Diversity, Equity, and Inclusion is now getting attention in the Movement. This has been on the WOCCU agenda for the past several years and those learning opportunities are being shared in order to shape and re-form the U.S. Movement. Based upon our discussions last year at the World Credit Union Conference, we decided at Unitus to form our DEI Committee — this is giving employees a greater opportunity to be heard on sensitive issues that are important to them and then taking meaningful action steps to improve. Not only will this benefit our employees, but also the membership and community.
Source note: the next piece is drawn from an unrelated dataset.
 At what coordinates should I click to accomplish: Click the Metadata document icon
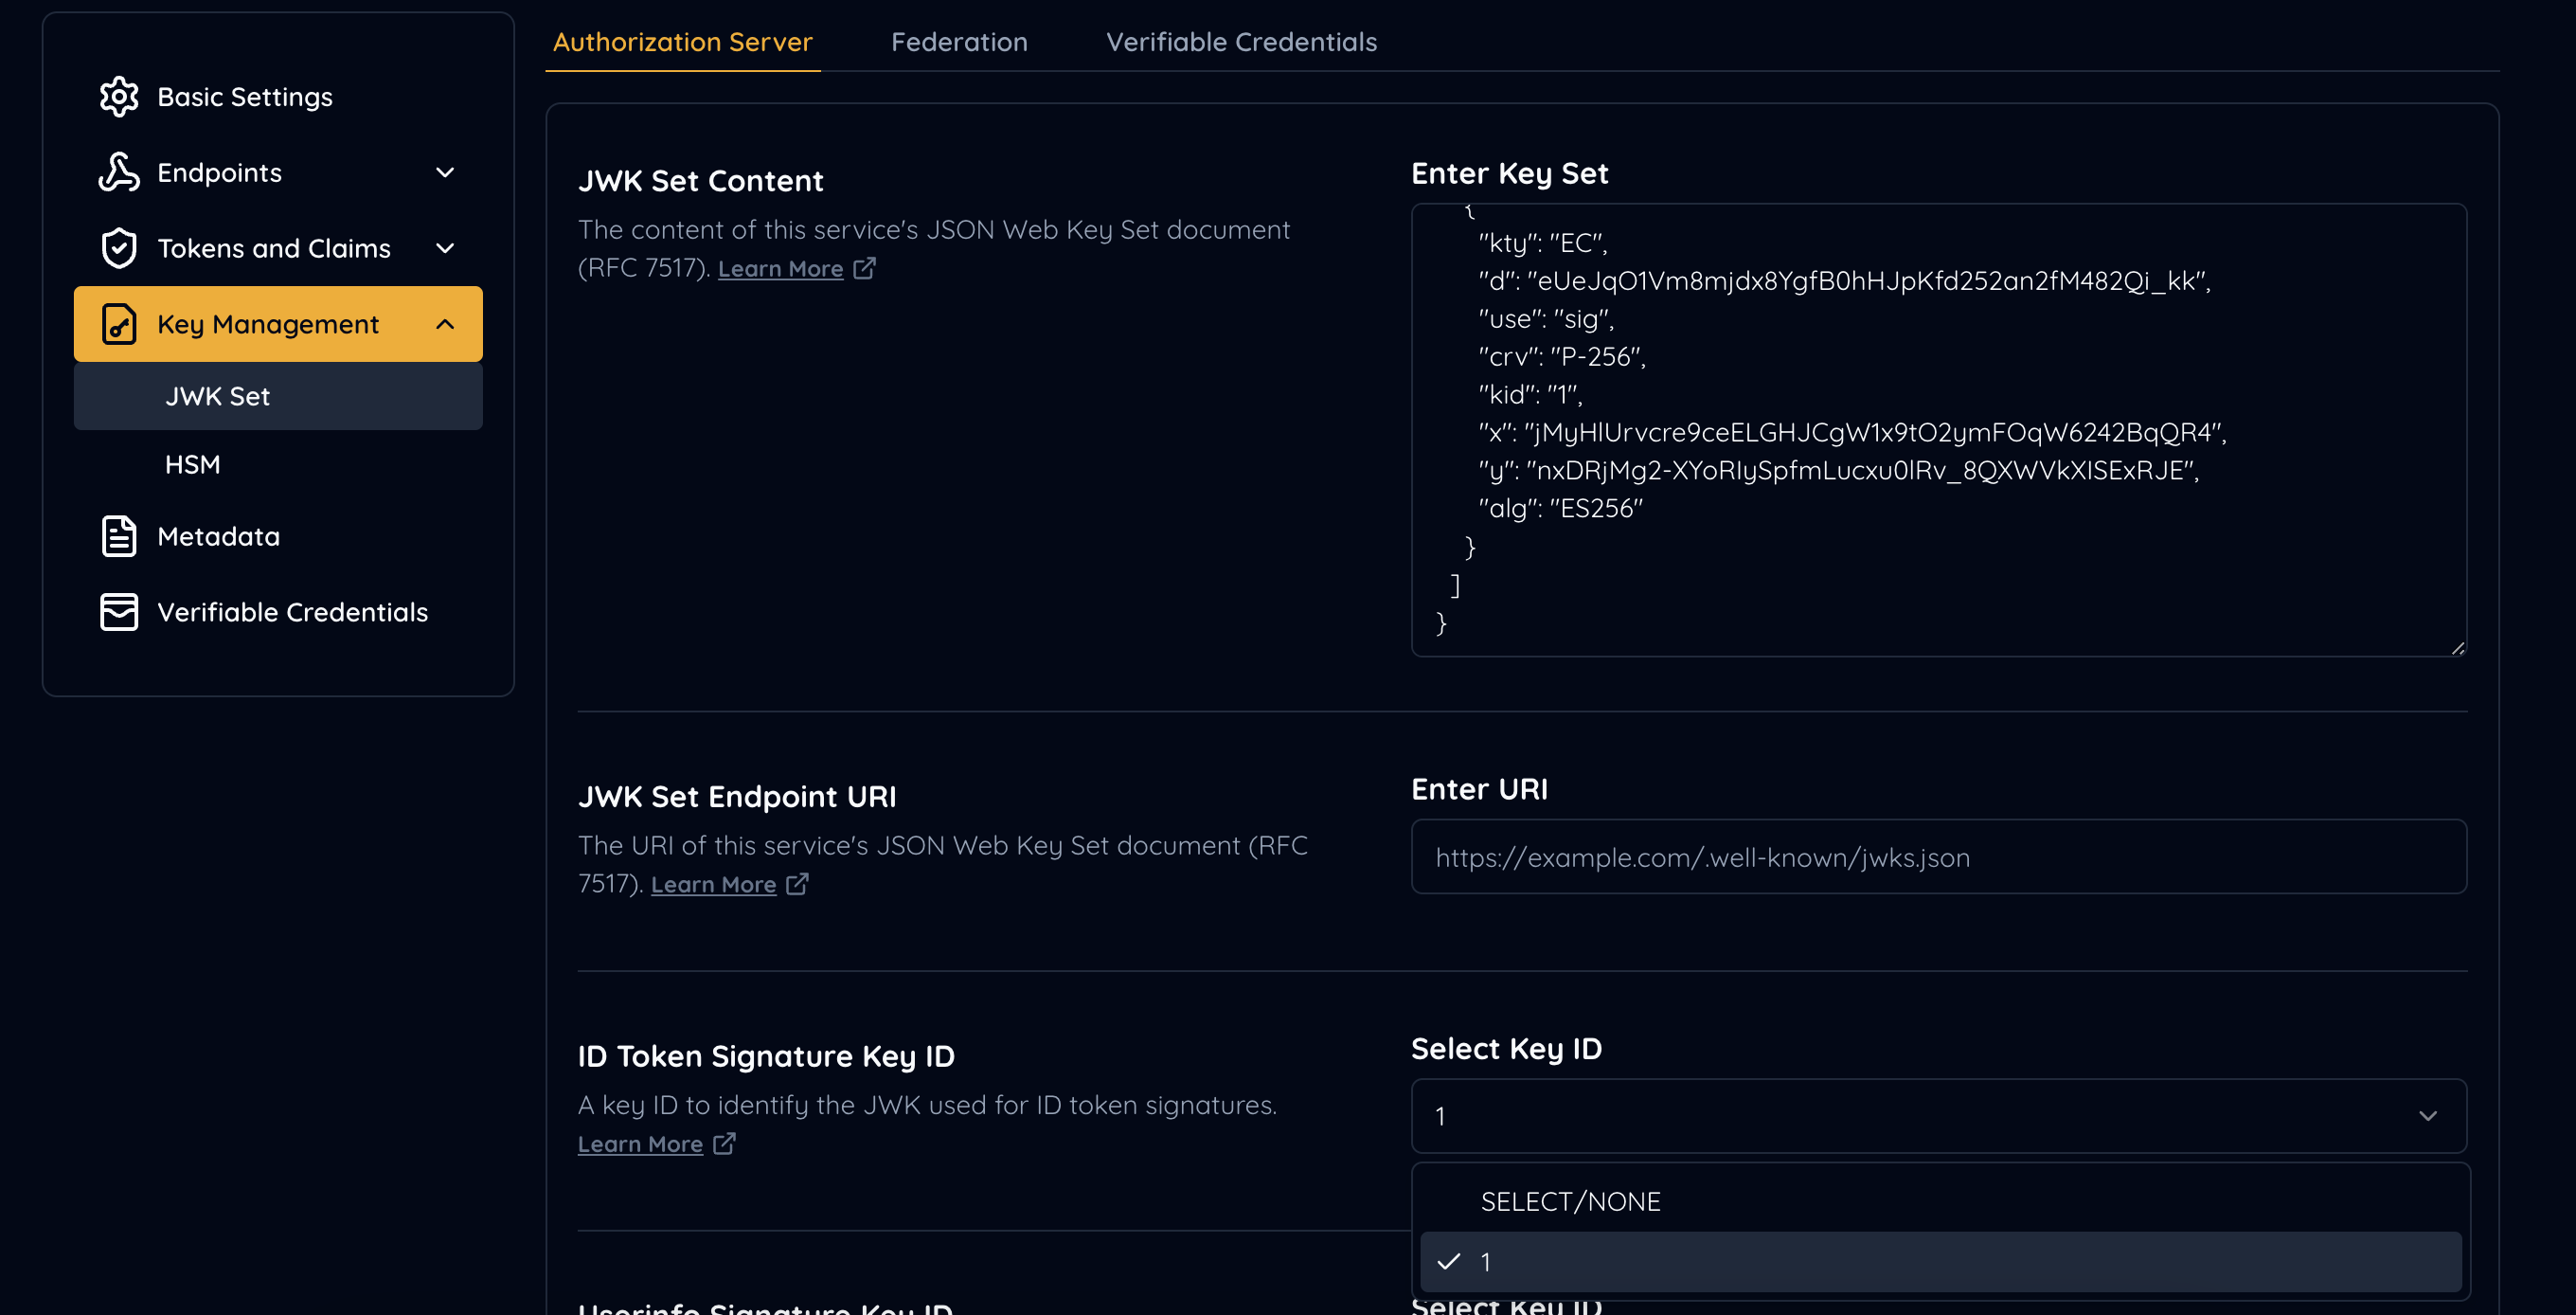119,536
Anthem: What, in your view, is the value of a global connection between credit unions and how does that ultimately help serve members?
Stapp: As credit unions are part of the community, they are much closer to the community and member needs. My first credit union international experience was through in-the-field engagement in Ecuador. When a flood wiped out an entire community that was downstream, community members formed a credit union to help in the rebuilding process. Although the credit union started very small, they provided much needed capital to small business so that they could restart and ultimately build savings and lending products for housing and farm/agriculture products. As the community developed trust in the credit union as a vital part of their economic engine, they began to invest and save more. Today, this credit union is the largest in Ecuador and technically advanced in providing digital services to their members and supporting additional community programs.